Work to complete
Reproduce the following records exactly from the line containing "[Toggle Menu] (335, 24)" onward, ending with the last line and including it.

Stored data
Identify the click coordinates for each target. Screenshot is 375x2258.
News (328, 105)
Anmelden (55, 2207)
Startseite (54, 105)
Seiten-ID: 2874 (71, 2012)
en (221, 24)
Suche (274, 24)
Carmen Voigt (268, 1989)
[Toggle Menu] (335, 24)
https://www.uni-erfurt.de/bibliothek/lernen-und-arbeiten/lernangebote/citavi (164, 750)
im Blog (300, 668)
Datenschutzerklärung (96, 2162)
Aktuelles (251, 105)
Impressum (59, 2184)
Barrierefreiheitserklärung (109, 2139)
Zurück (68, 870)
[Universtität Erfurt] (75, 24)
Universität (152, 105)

Written response
[Toggle Menu] (335, 24)
https://www.uni-erfurt.de/bibliothek/lernen-und-arbeiten/lernangebote/citavi (164, 750)
im Blog (300, 668)
Datenschutzerklärung (96, 2162)
Aktuelles (251, 105)
Impressum (59, 2184)
Barrierefreiheitserklärung (109, 2139)
Zurück (68, 870)
[Universtität Erfurt] (75, 24)
Universität (152, 105)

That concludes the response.